Sur le plan cognitif, la pensée psychotique peut être désorganisée, peu logique ou difficile à suivre. Les associations d’idées peuvent paraître étranges ou incohérentes, et le discours peut perdre sa structure habituelle. Cette désorganisation reflète une difficulté à intégrer les expériences de manière stable et cohérente. Dans certains cas, la personne peut développer des idées délirantes, c’est-à-dire des convictions profondément ancrées mais non partagées par le consensus social ou culturel, comme des idées de persécution ou de grandeur.
Au niveau émotionnel et relationnel, la personnalité psychotique est souvent marquée par un retrait social et une difficulté à établir des relations interpersonnelles stables. Les affects peuvent être soit très intenses et inadaptés à la situation, soit au contraire appauvris, donnant une impression de froideur émotionnelle. Le lien à l’autre est souvent teinté de méfiance ou d’incompréhension, ce qui renforce l’isolement et la souffrance psychique.
D’un point de vue clinique, il est important de souligner que la personnalité psychotique ne se confond pas nécessairement avec une psychose aiguë comme la schizophrénie, même si elle peut en constituer un terrain de vulnérabilité. Elle renvoie davantage à une organisation profonde de la personnalité, où les mécanismes de défense sont primitifs et où le moi peine à assurer une médiation efficace entre les pulsions internes et la réalité extérieure. Le stress, les traumatismes ou les ruptures relationnelles peuvent favoriser des décompensations psychotiques chez ces individus.
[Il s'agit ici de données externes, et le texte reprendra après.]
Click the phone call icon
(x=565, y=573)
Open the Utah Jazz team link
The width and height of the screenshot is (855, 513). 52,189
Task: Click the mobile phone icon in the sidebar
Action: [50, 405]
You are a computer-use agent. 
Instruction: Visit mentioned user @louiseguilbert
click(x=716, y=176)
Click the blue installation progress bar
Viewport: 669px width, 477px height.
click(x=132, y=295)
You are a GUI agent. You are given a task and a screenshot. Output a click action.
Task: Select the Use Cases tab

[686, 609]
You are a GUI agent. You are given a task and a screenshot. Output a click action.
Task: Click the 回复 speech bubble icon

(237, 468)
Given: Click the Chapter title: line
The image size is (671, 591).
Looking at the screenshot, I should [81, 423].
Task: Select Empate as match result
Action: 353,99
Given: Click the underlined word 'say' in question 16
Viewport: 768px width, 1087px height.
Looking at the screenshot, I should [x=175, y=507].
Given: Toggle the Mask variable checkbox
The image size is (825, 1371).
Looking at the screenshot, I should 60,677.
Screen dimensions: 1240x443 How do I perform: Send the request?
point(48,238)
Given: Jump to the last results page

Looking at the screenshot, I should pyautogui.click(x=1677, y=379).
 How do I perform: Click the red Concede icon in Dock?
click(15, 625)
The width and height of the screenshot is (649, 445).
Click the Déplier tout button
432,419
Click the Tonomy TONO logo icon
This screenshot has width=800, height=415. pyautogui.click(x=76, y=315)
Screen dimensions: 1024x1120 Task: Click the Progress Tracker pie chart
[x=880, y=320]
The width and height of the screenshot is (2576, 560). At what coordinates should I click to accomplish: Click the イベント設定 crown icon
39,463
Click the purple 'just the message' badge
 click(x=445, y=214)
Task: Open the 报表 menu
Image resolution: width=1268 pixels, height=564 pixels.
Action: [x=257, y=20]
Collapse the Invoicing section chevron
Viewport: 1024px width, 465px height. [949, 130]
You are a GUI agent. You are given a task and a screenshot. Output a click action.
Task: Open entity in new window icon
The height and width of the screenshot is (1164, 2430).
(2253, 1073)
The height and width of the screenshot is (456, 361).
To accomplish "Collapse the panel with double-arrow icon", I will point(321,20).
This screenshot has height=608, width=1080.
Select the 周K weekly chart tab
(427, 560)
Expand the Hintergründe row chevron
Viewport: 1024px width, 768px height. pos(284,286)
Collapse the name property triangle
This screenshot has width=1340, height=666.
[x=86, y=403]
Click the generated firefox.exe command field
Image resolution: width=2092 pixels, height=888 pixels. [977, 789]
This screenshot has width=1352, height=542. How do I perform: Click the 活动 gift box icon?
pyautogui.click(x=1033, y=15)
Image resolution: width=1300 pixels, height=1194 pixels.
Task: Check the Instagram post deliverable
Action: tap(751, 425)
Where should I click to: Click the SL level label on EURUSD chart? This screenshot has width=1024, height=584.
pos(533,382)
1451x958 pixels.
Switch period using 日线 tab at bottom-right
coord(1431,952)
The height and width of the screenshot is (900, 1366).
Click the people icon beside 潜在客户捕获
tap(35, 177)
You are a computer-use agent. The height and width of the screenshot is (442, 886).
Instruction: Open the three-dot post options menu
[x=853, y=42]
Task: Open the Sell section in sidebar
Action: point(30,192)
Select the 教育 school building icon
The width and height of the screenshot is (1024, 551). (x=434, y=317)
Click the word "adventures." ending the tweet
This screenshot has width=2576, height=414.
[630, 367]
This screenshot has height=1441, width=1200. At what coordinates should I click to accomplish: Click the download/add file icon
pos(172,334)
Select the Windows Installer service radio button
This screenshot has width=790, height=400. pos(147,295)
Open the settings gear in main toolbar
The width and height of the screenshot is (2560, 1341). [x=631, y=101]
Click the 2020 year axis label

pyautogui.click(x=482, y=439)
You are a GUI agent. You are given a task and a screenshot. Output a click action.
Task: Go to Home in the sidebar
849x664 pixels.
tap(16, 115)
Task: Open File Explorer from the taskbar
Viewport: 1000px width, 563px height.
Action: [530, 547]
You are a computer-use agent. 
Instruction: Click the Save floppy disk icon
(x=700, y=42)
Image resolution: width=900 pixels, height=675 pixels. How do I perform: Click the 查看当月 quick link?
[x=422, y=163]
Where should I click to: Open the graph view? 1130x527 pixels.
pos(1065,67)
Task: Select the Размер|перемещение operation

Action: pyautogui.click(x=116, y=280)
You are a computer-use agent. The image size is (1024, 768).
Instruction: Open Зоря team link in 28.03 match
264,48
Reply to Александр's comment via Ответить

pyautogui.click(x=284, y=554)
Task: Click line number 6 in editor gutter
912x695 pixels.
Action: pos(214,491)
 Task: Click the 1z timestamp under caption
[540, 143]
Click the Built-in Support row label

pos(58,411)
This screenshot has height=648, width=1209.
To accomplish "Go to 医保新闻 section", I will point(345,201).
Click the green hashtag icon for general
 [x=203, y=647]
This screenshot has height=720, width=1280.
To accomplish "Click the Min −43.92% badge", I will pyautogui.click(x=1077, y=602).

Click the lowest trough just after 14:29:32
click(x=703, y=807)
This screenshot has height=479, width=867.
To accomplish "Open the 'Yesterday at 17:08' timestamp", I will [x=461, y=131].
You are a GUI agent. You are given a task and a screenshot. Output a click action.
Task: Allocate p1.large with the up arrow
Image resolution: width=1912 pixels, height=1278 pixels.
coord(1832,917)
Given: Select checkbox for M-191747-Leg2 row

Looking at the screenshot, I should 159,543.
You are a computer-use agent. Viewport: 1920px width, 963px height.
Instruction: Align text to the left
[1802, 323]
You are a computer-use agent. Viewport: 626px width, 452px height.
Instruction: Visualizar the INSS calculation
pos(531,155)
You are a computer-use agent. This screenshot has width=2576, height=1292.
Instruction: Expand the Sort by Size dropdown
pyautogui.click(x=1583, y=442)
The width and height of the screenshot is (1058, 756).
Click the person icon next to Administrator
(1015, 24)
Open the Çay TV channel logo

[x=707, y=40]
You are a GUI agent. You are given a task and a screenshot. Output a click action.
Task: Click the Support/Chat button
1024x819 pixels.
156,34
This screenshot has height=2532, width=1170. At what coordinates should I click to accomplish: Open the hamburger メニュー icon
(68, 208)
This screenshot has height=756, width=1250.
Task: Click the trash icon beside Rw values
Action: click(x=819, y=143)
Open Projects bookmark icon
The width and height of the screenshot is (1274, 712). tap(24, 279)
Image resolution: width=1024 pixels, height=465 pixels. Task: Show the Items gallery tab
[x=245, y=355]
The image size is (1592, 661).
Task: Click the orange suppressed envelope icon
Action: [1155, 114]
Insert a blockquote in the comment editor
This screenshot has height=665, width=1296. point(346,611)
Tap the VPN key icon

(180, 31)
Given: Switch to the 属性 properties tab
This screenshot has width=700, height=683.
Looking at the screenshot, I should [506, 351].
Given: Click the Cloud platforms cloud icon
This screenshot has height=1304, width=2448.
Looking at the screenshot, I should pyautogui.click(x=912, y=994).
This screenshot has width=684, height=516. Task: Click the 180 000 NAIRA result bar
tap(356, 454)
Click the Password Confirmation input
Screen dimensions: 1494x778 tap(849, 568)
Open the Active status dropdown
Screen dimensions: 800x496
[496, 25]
La prise en charge de la personnalité psychotique repose sur une approche globale et progressive, combinant souvent un accompagnement psychothérapeutique et, dans certains cas, un traitement médicamenteux. L’objectif principal est de soutenir le contact avec la réalité, de renforcer les capacités d’adaptation et de réduire la souffrance psychique. En psychologie contemporaine, l’accent est mis sur une compréhension empathique de ce fonctionnement, afin d’éviter la stigmatisation et de favoriser une meilleure intégration psychique et sociale de la personne.